OBJECTIF:
Mettez à jour ces lignes en remplaçant partout « Where should I click to » par « Where do I click to », sans rien modifier d'autre.

DONNÉES DE LA TÂCHE:
>>>
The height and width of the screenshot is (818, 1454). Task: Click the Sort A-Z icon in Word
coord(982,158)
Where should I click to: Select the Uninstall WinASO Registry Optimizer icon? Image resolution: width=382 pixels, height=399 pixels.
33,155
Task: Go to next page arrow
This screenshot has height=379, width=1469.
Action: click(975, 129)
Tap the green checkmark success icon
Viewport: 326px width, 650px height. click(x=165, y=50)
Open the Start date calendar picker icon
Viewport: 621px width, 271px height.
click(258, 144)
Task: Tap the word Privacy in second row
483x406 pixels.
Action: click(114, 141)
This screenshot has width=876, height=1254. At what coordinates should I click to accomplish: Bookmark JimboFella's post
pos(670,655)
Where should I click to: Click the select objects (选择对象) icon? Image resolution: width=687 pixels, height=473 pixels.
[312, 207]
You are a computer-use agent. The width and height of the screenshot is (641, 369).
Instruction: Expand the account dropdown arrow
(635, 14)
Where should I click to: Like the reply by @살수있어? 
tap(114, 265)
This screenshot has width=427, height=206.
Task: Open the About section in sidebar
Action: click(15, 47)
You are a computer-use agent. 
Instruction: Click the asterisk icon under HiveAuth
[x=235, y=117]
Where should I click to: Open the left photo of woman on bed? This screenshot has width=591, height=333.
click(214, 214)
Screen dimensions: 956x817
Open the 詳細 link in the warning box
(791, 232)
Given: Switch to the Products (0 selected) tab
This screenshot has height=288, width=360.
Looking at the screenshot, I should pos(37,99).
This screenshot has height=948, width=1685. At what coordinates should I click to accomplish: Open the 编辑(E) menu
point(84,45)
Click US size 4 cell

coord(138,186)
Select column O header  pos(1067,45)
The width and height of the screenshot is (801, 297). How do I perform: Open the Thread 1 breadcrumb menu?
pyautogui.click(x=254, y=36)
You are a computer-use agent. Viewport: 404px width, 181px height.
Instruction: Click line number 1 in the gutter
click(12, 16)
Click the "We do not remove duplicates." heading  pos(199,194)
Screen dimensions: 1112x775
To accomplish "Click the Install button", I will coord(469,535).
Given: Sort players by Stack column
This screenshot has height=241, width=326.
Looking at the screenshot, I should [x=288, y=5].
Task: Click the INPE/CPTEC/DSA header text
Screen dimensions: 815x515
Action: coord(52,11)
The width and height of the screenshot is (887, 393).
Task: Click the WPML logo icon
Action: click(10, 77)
<<<
RÉPONSE:
The height and width of the screenshot is (818, 1454). Task: Click the Sort A-Z icon in Word
coord(982,158)
Where do I click to: Select the Uninstall WinASO Registry Optimizer icon? Image resolution: width=382 pixels, height=399 pixels.
33,155
Task: Go to next page arrow
This screenshot has height=379, width=1469.
Action: click(975, 129)
Tap the green checkmark success icon
Viewport: 326px width, 650px height. click(x=165, y=50)
Open the Start date calendar picker icon
Viewport: 621px width, 271px height.
click(258, 144)
Task: Tap the word Privacy in second row
483x406 pixels.
Action: click(114, 141)
This screenshot has width=876, height=1254. At what coordinates should I click to accomplish: Bookmark JimboFella's post
pos(670,655)
Where do I click to: Click the select objects (选择对象) icon? Image resolution: width=687 pixels, height=473 pixels.
[312, 207]
You are a computer-use agent. The width and height of the screenshot is (641, 369).
Instruction: Expand the account dropdown arrow
(635, 14)
Where do I click to: Like the reply by @살수있어? 
tap(114, 265)
This screenshot has width=427, height=206.
Task: Open the About section in sidebar
Action: click(15, 47)
You are a computer-use agent. 
Instruction: Click the asterisk icon under HiveAuth
[x=235, y=117]
Where do I click to: Open the left photo of woman on bed? This screenshot has width=591, height=333.
click(214, 214)
Screen dimensions: 956x817
Open the 詳細 link in the warning box
(791, 232)
Given: Switch to the Products (0 selected) tab
This screenshot has height=288, width=360.
Looking at the screenshot, I should pos(37,99).
This screenshot has height=948, width=1685. At what coordinates should I click to accomplish: Open the 编辑(E) menu
point(84,45)
Click US size 4 cell

coord(138,186)
Select column O header  pos(1067,45)
The width and height of the screenshot is (801, 297). How do I perform: Open the Thread 1 breadcrumb menu?
pyautogui.click(x=254, y=36)
You are a computer-use agent. Viewport: 404px width, 181px height.
Instruction: Click line number 1 in the gutter
click(12, 16)
Click the "We do not remove duplicates." heading  pos(199,194)
Screen dimensions: 1112x775
To accomplish "Click the Install button", I will coord(469,535).
Given: Sort players by Stack column
This screenshot has height=241, width=326.
Looking at the screenshot, I should [x=288, y=5].
Task: Click the INPE/CPTEC/DSA header text
Screen dimensions: 815x515
Action: coord(52,11)
The width and height of the screenshot is (887, 393).
Task: Click the WPML logo icon
Action: click(10, 77)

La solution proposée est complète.